XML Data Types in SQL Server 2005
In this tutorial you will learn about XML Data Types, Query and Inexes in SQL Server 2005 – XML Data type, XML Typing, Advantages of storing XML in databases, Untyped XML data, Using Typed XML, Managing XML indexes, XQuery and XQuery syntax.
XML Data type
As stated above the XML data type is a new introduction in SQL Server 2005. It enhances the developer’s ability to work with XML within the framework of T-SQL. This data type can be used just like any other data type, be it a typing of variables or columns. A number of methods have been defined for this data type which enables optimal use of the XQuery to check data existence or individual values. XML Data can be queried or modified.
XML Typing
When schemas are registered in SQL Server 2005 database, it has the added advantage of constraining and typing XML. This reduces storage size and provides a mechanism for validation.
The process of creating typed XML involves the creation of schema collections within the database. This is accomplished using CREATE XML SCHEMA COLLECTION statement. Each schema within the collection describes a namespace.

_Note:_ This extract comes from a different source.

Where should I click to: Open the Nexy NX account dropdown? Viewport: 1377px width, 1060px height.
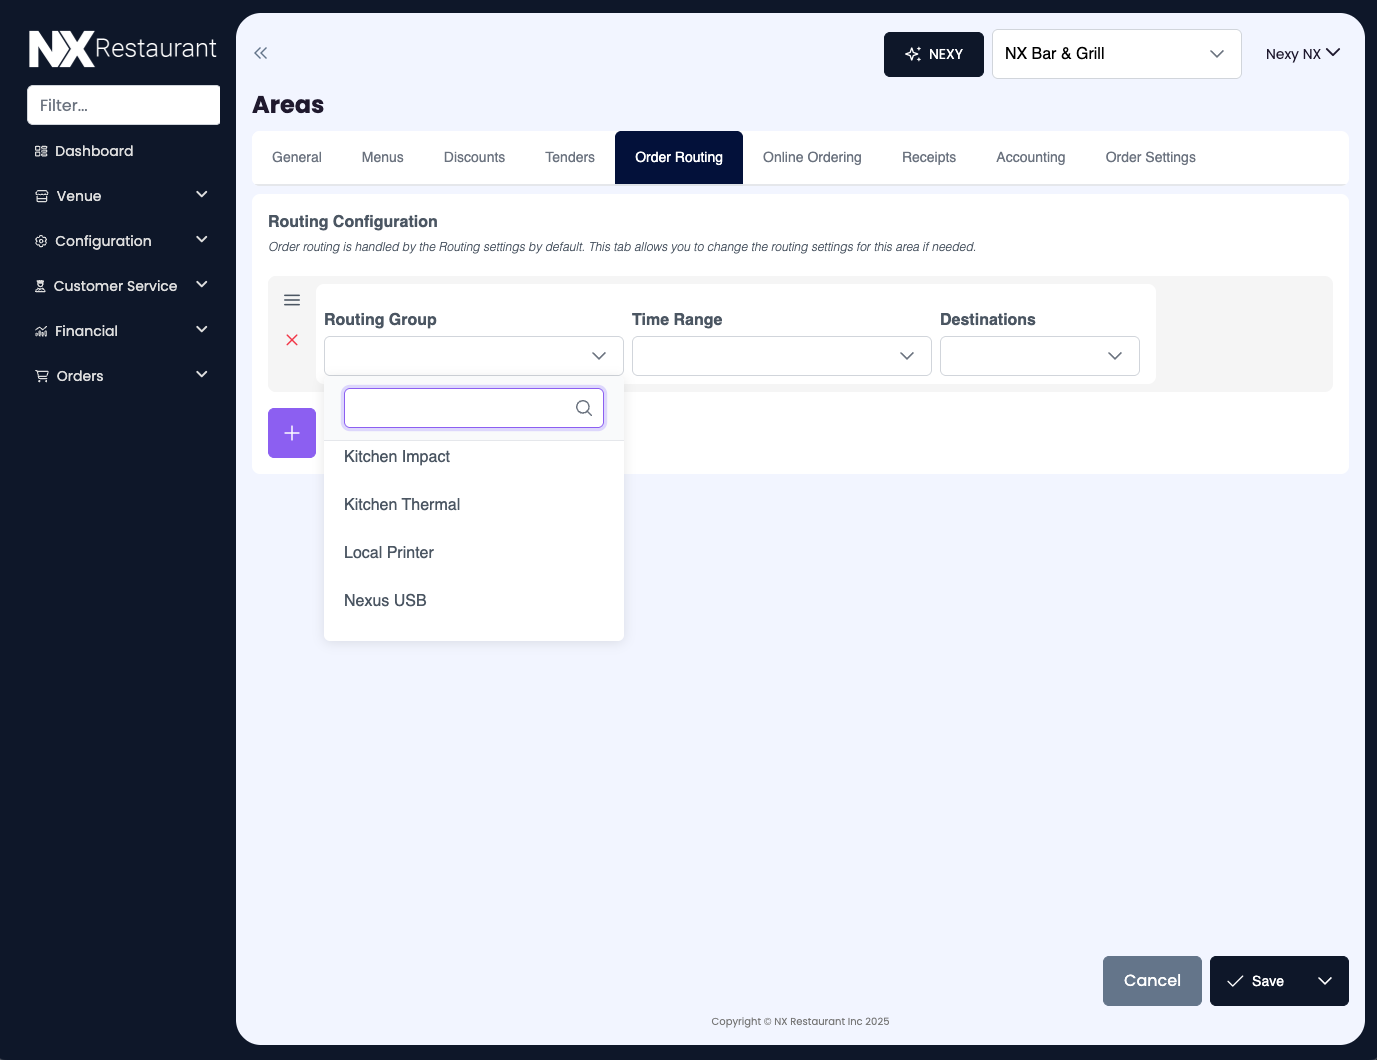pos(1302,54)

One of the most important attributes of the xml schema is the Location element and the LocationID attribute of the element. This attribute causes the Schema to validate any XML and it must be present in the schema and must have an integer value if the schema is to be executed error free.
XML data type has five methods. Four of this use XQuery syntax for performance of repetitive tasks and the last method use an extension of XQuery to perform simple updates.
The Exist Method checks for the existence of data within XML. This method uses the Instructions column defined within the XML to select records that have instructions at the Location with a LocationID. The root element forms the main element node and Location is its child, while LocationID is an attribute of Location. The path is represented as parent/child[attribute]. The definition of the namespace therefore, results in a path which is a part of XPath and XQuery specifications.
The Value Method can be used to extract a single int or varchar value from the XML. It has two arguments—the XQuery expression and the T-SQL data type(except xml, user defined data type, image, text, ntext and timestamp).
The Query method allows the execution of the XQuery against the XML data. It does not return a single value but a set of nodes of the XML data.
The Modify method allows the modification of XML data with the XML data type without rewriting the structure.
The last of the methods is the Nodes method which allows the shredding of XML data into relational data.
Advantages of storing XML in databases
XML support in the database brings with it the advantage of being able to translate relational data into XML and vice versa. It follows the distributed applications can be built with ease. Structured and semi-structured data can be stored in a single location; variable content can be defined within a relational model and the most suitable model can be selected for the applications requirements while taking advantage of the optimized data storage and querying environment of SQL Server 2005.
The InfoSet of an XML document is stored in an efficient format internally. The data stored is similar to the original xml data except that the white space, order of attributes, namespace prefixes and xml declaration are not retained. A number of functionalities are inbuilt. Columns defined as xml can now be indexed using XML indexes and full text indexes. This improves querying. The XQuery-based data retrieval methods can be used such as value and exist methods. Data modification based on XQuery can be used to perform updates on the XML data.
Untyped XML data
Untyped xml data can be defined in an XML column or variable. This can be done by assigning a string(varchar, nvarchar, text or ntext) value that contains a well formed XML document or fragment. The string value can be cast implicitly using the Transact SQL CAST function or can be cast explicitly using the CONVERT function.
Using Typed XML
Typed XML can be used if a XML column or variable is declared with the associated XML schema collection that contains the schema to be used to validate the XML.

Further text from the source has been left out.